A parent reported a confirmed case to Chase County Schools on Tuesday.
Myra Stoney, director of SWNPHD, said confirmed cases are starting to appear in health districts. “It’s pretty low here, and sporadic,” she noted.
SWNPHD conducts a school surveillance each Wednesday that reports cases only on that day. Stoney said only positive gastrointestinal virus (diarrhea and vomiting) has been noted in the schools in the district.
CCS School Nurse Angie Paisley said there have been at least 50 gastrointestinal virus cases over the past two months in K-12 students. There have also been some teachers suffering from the virus.
There have also been some documented cases of strep throat and some upper respiratory problems, Paisley stated.
Seasonal influenza, not to be mistaken for gastrointestinal virus, may affect between five to as high as 20 percent of the U.S. population depending on the year, according to the Centers for Disease Control and Prevention.
More than 200,000 people are hospitalized each year for flu-related complications and about 36,000 people die each year from the flu.

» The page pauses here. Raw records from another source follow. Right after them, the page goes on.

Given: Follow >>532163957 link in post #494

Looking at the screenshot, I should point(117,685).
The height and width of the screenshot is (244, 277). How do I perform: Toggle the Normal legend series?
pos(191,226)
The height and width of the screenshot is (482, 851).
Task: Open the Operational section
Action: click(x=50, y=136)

Older persons, young children, pregnant women and those with chronic health conditions are at high risk. It spreads from person to person by direct contact or through virus-infected droplets coughed or sneezed in the air.
Signs and symptoms of influenza may include:
High fever, usually 100-102 degrees F in adults and often higher in children;
Chills, headache, fatigue, muscle aches, dizziness, loss of appetite, dry cough, sore throat, runny or stuffy nose, weakness, ear infection or diarrhea.
Call your primary care doctor or go to the nearest emergency department if you feel it’s necessary and if symptoms are severe or worsen.